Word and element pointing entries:
##############################
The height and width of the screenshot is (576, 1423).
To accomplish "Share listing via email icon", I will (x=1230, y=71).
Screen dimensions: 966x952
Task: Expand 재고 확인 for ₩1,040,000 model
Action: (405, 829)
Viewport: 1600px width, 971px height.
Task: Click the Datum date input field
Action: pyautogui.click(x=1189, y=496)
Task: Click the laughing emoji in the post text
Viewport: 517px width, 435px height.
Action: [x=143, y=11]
##############################
→ Problem requirements: Retype all of the data above line for line, with no changes.

→ Solution to this task:
The height and width of the screenshot is (576, 1423).
To accomplish "Share listing via email icon", I will (x=1230, y=71).
Screen dimensions: 966x952
Task: Expand 재고 확인 for ₩1,040,000 model
Action: (405, 829)
Viewport: 1600px width, 971px height.
Task: Click the Datum date input field
Action: pyautogui.click(x=1189, y=496)
Task: Click the laughing emoji in the post text
Viewport: 517px width, 435px height.
Action: [x=143, y=11]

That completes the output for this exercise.